The median household income was $36,473 and the median family income was $40,694. Males had a median income of $31,429 versus $21,736 for females. The per capita income for the town was $17,330. About 5.0% of families and 5.9% of the population were below the poverty line, including 7.0% of those under age 18 and 10.5% of those age 65 or over.

70% were high school graduates or higher, and 7.2% had a bachelor's degree or higher.

===2010 census===
At the 2010 census there were 3,585 people, 1,341 households, and 1,033 families in the town. The population density was 1120.3 PD/sqmi. There were 1,476 housing units at an average density of 461.3 /sqmi. The racial makeup of the town was 94.2% White, 2.3% Black or African American, 0.3% Native American, 1.1% from other races, and 1.5% from two or more races. 2.1% of the population were Hispanic or Latino of any race.
Of the 1,341 households 31.6% had children under the age of 18 living with them, 61.1% were married couples living together, 10.6% had a female householder with no husband present, and 23.0% were non-families. 20.2% of households were one person and 7.2% were one person aged 65 or older. The average household size was 2.67 and the average family size was 3.06.

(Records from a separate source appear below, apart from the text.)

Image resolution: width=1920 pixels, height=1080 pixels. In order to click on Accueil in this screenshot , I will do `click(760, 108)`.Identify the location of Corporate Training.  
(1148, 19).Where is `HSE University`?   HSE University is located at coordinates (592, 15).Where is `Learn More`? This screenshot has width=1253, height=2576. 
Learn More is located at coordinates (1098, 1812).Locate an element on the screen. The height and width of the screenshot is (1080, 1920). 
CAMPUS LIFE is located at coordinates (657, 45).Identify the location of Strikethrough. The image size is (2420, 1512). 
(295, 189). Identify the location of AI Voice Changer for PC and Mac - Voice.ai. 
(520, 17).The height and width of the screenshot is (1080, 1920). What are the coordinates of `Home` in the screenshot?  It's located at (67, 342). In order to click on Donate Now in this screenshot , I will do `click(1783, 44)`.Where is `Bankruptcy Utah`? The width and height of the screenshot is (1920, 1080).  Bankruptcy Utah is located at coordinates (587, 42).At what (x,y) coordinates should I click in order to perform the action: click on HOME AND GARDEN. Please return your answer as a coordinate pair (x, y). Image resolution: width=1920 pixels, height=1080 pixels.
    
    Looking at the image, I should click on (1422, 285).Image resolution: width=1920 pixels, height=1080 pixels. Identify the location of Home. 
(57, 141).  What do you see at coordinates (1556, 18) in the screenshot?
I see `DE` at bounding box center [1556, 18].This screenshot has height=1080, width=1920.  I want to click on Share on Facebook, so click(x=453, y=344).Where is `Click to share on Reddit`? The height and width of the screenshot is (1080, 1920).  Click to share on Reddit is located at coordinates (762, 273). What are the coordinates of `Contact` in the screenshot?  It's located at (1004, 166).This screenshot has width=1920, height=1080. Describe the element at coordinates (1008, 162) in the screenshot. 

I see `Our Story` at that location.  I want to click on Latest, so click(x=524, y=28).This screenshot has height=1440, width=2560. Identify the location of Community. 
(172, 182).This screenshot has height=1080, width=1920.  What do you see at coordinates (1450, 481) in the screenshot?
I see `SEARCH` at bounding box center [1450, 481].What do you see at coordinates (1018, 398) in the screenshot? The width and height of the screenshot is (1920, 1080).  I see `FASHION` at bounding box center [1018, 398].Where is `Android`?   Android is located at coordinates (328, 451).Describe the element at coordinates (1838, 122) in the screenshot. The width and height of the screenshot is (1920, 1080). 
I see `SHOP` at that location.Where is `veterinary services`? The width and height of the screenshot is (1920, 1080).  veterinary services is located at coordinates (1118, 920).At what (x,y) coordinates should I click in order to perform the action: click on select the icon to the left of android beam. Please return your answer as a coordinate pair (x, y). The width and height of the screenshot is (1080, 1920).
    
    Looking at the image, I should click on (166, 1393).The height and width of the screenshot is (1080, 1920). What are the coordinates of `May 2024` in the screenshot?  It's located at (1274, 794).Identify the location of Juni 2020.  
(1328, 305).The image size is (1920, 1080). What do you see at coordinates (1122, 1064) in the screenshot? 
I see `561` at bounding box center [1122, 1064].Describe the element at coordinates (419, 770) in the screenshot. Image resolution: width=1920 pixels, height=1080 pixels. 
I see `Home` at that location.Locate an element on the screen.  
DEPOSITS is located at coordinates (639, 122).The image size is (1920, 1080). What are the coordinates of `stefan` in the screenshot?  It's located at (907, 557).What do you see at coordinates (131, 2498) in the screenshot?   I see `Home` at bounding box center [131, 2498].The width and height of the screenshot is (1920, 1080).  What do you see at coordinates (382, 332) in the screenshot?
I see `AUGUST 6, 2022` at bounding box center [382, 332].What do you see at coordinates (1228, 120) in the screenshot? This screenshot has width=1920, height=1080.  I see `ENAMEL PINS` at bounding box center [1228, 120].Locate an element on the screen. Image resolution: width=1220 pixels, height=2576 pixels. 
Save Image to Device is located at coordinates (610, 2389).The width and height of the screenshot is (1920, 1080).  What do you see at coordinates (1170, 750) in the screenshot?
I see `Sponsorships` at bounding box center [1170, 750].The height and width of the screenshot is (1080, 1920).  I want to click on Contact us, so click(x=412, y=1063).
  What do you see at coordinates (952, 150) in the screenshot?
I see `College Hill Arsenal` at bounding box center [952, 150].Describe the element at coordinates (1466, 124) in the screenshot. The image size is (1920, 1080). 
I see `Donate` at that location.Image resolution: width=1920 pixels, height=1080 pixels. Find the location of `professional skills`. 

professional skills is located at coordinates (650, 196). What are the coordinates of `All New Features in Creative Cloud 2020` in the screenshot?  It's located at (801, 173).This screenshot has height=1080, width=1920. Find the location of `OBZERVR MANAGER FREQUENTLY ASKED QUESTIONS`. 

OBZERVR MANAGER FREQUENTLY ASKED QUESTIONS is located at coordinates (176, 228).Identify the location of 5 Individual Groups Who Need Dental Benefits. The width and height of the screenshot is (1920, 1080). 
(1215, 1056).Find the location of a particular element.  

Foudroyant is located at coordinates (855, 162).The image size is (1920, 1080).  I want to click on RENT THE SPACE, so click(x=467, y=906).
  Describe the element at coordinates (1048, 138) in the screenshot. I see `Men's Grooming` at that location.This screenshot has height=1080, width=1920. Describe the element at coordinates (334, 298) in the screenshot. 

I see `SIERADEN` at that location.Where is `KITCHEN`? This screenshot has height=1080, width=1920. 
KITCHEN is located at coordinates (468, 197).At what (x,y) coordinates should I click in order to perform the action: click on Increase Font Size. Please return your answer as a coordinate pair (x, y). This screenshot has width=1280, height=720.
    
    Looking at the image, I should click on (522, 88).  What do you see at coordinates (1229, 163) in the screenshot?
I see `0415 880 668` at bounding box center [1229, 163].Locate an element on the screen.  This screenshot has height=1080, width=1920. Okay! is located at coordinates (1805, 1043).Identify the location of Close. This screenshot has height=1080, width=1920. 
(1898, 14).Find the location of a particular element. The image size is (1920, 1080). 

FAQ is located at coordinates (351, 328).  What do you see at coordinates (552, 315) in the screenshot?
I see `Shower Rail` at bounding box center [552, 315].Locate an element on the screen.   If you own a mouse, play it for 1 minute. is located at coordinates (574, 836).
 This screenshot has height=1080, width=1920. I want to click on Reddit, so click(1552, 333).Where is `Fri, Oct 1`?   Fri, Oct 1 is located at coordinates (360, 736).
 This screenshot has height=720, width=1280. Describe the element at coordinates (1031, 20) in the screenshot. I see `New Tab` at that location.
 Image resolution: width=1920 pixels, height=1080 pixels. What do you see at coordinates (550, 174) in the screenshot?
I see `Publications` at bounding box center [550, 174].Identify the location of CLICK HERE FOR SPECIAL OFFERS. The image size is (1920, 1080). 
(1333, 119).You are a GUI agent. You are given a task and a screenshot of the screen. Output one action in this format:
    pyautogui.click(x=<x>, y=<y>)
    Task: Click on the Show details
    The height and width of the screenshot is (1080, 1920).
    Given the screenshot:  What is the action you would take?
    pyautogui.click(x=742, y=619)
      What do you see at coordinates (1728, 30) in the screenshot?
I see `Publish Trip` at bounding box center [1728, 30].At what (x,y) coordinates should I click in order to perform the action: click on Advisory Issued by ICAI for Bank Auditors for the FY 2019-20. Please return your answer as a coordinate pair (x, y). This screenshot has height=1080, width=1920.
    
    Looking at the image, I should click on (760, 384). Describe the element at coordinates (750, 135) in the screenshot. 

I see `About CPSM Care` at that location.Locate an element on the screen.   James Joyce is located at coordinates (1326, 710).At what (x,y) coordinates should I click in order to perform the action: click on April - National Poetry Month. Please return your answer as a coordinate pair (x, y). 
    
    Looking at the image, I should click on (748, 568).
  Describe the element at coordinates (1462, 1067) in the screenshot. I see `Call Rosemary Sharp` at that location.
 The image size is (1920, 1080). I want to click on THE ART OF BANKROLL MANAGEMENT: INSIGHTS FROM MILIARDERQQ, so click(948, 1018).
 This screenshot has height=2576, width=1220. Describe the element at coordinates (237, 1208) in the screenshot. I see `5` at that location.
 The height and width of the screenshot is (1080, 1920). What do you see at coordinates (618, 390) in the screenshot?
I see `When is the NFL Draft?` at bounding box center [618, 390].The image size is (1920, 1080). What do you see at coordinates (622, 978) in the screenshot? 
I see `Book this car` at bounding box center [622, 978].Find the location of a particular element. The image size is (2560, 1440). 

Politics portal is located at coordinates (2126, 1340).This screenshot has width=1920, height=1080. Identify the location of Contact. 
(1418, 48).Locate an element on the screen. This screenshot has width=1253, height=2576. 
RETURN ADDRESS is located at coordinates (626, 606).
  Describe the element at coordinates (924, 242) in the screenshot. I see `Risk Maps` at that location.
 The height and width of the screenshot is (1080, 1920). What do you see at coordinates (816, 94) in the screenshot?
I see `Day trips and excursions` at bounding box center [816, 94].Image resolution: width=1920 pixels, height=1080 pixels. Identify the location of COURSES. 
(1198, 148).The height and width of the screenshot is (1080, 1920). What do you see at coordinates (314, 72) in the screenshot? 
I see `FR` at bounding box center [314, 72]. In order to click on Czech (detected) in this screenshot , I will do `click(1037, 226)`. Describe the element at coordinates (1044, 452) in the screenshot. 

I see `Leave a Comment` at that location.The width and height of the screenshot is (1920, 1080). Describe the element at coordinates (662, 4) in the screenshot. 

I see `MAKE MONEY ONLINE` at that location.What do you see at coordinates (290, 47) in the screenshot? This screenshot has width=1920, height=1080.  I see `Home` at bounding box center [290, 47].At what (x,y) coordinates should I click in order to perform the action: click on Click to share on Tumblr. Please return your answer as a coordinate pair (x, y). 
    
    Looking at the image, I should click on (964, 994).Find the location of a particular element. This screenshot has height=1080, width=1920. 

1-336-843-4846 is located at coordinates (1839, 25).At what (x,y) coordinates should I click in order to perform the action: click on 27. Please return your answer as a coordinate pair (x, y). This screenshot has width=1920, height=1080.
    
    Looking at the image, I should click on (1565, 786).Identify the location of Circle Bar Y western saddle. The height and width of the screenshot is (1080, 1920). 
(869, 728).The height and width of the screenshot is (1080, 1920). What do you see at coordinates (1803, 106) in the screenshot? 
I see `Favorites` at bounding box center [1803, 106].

The age distribution was 24.7% under the age of 18, 8.8% from 18 to 24, 28.0% from 25 to 44, 26.3% from 45 to 64, and 12.1% 65 or older. The median age was 37.2 years. For every 100 females, there were 95.5 males. For every 100 females age 18 and over, there were 94.2 males.

The median household income was $53,936 and the median family income was $61,646. Males had a median income of $45,652 versus $31,875 for females. The per capita income for the town was $22,464. About 5.5% of families and 7.6% of the population were below the poverty line, including 5.4% of those under age 18 and 3.3% of those age 65 or over.

===2020 census===

Odenville racial composition
| Race | Num. | Perc. |
|---|---|---|
| White (non-Hispanic) | 4,025 | 81.0% |
| Black or African American (non-Hispanic) | 456 | 9.18% |
| Native American | 15 | 0.3% |
| Asian | 21 | 0.42% |
| Other/Mixed | 305 | 6.14% |
| Hispanic or Latino | 147 | 2.96% |

As of the 2020 United States census, there were 4,969 people, 1,381 households, and 1,124 families residing in the city.

==Education==

Odenville's school was called Walnut Grove after the name of the town. It was organized shortly after the Hardin and Vandergrift families settled in the area in 1821. The school was built around 1864 and was a log, one-room school building built in 1864. It was heated by a fireplace and was constructed near today's Pennington Garage. Odenville has had other community schools in the area since the middle of the 19th century, including the Friendship School, Low Gap School and Branchville School. The first public Odenville School, a wooden structure established by Mr. Jim Hardin and Thay Bayer, burned in 1907. Jim Hardin's school bell is in the Fortson Museum, which is located next door to the Odenville Public Library today. Students had to meet in churches during construction of a new school.
On July 18, 1908, the original St. Clair County High School building was constructed. A historic monument engraved with the names of the original county leaders responsible for the construction of this first high school stands in front of what is now Odenville Middle School.

Today Odenville Schools are a part of St. Clair County School District which include Odenville Elementary School, Odenville Intermediate School, Odenville Middle School, and St. Clair County High School. Margaret Elementary, located in the neighboring city of Margaret, AL feeds into St. Clair County Schools. Students may either attend Odenville Middle School and St. Clair County High School or Springville Middle School and Springville High School.

==Notable people==
- Ralph Compton, author, Western-style writer.
- Dee Ford, professional football linebacker
- James Shaw, professional football wide receiver.